Digital health startups in the U.S. raised $5.7 billion across 266 deals in the first half of 2024, a report from Rock Health on Monday found. If that pace continues, deal counts and funding dollars could surpass totals from 2019 and 2023. Digital health startups raised $8.2 billion across 420 deals in 2019, and $10.7 billion across 498 deals last year, the report said.
The “pandemic-fueled funding cycle” from 2020 to 2022 remains hard to compete with, according to Rock Health. Investors were flocking to health-care companies during a booming market, and funding peaked at $29.2 billion in 2021.
Rock Health said that Series A activity was especially strong in the first half of this year, though Seed rounds and Series B checks were also popular.
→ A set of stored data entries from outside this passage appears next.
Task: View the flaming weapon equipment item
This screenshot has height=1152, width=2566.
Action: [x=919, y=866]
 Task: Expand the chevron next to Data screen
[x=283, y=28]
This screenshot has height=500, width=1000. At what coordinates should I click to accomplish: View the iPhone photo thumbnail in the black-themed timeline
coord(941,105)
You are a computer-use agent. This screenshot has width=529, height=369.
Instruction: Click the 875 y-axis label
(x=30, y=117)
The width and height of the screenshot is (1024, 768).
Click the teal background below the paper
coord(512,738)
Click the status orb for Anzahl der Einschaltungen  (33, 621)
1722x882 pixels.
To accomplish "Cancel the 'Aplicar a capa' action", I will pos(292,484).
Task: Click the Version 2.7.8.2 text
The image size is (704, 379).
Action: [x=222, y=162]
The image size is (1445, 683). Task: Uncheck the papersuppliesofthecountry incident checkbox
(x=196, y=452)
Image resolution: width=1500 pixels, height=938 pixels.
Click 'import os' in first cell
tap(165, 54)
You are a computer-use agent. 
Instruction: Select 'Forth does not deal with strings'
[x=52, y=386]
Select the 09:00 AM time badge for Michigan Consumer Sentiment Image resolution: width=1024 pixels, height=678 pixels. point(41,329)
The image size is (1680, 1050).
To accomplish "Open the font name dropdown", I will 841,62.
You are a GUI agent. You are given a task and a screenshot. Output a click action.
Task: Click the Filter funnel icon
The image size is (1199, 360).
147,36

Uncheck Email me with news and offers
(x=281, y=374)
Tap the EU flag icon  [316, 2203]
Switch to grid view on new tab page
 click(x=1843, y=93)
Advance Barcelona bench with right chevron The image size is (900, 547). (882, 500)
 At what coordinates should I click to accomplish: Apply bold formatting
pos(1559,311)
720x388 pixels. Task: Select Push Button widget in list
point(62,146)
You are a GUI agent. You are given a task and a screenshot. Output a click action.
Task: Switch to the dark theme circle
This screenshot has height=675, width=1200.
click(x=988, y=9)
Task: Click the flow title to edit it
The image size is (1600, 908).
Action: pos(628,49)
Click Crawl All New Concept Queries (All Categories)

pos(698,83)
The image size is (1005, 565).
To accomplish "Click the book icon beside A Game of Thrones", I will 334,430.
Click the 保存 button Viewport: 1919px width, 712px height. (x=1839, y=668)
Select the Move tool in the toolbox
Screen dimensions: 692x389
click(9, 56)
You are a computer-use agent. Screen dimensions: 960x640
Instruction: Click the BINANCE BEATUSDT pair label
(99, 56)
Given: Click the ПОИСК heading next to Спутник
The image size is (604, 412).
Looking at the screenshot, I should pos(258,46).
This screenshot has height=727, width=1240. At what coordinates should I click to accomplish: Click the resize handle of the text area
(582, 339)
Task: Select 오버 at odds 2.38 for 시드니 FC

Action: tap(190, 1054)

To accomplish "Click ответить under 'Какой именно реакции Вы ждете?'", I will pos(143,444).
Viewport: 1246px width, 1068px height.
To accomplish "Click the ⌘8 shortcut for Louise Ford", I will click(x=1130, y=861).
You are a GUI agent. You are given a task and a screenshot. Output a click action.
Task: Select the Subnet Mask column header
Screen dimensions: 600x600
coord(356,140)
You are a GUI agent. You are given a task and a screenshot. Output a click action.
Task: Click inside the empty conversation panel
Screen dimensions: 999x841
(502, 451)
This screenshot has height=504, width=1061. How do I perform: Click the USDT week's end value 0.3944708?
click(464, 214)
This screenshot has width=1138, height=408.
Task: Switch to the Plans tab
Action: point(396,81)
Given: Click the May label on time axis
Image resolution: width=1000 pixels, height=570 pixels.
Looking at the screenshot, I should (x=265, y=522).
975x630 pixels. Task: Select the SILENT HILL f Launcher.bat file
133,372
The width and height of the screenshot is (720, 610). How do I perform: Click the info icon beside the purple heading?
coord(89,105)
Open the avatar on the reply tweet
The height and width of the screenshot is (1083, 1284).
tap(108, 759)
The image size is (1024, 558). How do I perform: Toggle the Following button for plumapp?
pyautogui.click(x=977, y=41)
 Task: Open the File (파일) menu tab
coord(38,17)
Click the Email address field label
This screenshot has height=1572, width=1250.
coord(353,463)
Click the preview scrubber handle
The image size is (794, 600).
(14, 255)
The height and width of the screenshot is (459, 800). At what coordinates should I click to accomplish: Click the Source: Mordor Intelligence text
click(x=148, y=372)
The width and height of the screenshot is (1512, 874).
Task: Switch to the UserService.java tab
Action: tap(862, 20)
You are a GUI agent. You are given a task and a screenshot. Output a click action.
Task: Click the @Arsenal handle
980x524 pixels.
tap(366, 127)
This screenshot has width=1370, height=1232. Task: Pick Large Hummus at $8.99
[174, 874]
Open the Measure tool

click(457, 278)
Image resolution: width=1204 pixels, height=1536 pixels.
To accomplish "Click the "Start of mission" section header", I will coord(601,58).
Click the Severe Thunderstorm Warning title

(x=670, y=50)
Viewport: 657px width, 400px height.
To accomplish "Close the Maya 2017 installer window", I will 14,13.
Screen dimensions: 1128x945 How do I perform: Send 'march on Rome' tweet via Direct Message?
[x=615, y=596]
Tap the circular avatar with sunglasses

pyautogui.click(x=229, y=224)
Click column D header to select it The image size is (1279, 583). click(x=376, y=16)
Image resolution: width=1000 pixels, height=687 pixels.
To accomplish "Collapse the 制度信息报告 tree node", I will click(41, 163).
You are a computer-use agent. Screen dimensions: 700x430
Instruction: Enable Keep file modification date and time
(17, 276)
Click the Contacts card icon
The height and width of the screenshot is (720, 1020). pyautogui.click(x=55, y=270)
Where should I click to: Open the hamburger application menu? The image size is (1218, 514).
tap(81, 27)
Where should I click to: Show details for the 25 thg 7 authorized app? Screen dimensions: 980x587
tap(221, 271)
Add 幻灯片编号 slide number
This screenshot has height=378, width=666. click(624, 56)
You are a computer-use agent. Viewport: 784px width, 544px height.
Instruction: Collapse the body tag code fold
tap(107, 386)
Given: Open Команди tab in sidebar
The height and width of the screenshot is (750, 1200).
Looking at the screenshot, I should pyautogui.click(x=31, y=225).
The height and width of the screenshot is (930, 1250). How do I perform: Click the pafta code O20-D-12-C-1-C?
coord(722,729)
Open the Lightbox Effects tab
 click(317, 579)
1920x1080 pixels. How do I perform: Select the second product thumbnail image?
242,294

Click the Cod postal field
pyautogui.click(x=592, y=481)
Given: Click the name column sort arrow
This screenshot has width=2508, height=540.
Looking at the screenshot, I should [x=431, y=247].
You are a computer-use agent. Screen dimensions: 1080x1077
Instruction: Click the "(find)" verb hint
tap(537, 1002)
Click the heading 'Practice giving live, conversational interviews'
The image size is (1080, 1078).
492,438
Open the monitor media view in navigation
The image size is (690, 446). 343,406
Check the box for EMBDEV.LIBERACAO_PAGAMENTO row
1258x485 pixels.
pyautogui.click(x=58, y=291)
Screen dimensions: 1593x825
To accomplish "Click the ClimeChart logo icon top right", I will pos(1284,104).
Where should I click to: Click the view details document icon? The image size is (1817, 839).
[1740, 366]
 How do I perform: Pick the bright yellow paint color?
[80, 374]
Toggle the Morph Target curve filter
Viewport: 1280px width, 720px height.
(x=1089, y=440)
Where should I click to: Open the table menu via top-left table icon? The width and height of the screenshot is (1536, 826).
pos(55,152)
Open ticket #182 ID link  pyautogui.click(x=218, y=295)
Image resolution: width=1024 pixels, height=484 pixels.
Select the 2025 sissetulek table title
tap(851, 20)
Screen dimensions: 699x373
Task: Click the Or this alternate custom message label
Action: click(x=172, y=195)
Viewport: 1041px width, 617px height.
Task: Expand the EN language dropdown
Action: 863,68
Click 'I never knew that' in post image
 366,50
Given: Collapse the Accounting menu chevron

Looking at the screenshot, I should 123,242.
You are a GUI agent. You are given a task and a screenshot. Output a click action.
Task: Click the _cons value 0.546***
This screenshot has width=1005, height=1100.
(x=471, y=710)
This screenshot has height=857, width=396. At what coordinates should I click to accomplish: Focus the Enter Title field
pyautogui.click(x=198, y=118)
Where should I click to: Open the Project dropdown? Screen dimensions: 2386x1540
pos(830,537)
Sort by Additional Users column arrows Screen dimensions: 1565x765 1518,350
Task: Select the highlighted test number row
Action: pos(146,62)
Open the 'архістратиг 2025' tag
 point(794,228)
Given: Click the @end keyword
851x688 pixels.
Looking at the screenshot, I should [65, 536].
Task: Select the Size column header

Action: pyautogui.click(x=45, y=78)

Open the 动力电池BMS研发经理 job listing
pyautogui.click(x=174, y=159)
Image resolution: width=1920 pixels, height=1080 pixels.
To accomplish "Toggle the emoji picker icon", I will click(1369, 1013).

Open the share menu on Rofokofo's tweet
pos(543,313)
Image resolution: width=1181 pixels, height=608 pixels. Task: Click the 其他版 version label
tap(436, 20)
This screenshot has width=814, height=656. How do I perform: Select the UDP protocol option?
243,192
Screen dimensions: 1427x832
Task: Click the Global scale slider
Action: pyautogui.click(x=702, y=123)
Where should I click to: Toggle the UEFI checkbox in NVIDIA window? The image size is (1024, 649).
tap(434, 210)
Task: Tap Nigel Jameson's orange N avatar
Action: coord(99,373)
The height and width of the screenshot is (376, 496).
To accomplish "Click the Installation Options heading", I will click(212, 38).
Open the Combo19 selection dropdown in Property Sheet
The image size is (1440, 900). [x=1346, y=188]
Seed, Series A and Series B funding made up nearly 85% of all labeled raises for the period, the report said.
The firm calls rounds without a public title (like Series A, for instance) “unlabeled rounds.” Startups will often raise unlabeled rounds to avoid taking valuation haircuts and push through challenging markets, though they often don’t stave off tough conversations forever.
Rock Health said the overall percentage of unlabeled digital health deals peaked at 55% in the fourth quarter of 2023, and it decreased to 47% and 33% in the first and second quarters of 2024, respectively.
“This waning could mark the beginning of our return to a ‘more normal’ cadence of labeled raises,” the report said.
Many Healthy Returns readers can probably guess what’s coming next: artificial intelligence drew investors to many early-stage digital health companies in the first half of this year. Nearly 40% of all the digital health companies that raised Series A rounds use AI, and 34% of the sector’s total funding went to companies that deploy the tech in some capacity.
The ground may also be thawing in the digital health IPO market, which went almost two full years without seeing any public debuts. The health-care payment software vendor Waystar and the precision medicine company Tempus AI went public in June, while the pregnancy monitoring company Nuvo went public via SPAC in May.
Rock Health said this exit activity mirrors the slight uptick in IPOs across broader markets.
To sum it all up, “early-stage checks are growing, the proportion of unlabeled deals is tapering, and the digital health IPO market is showing early signs of life,” the report said.
We’ll have to see what the rest of the year has in store.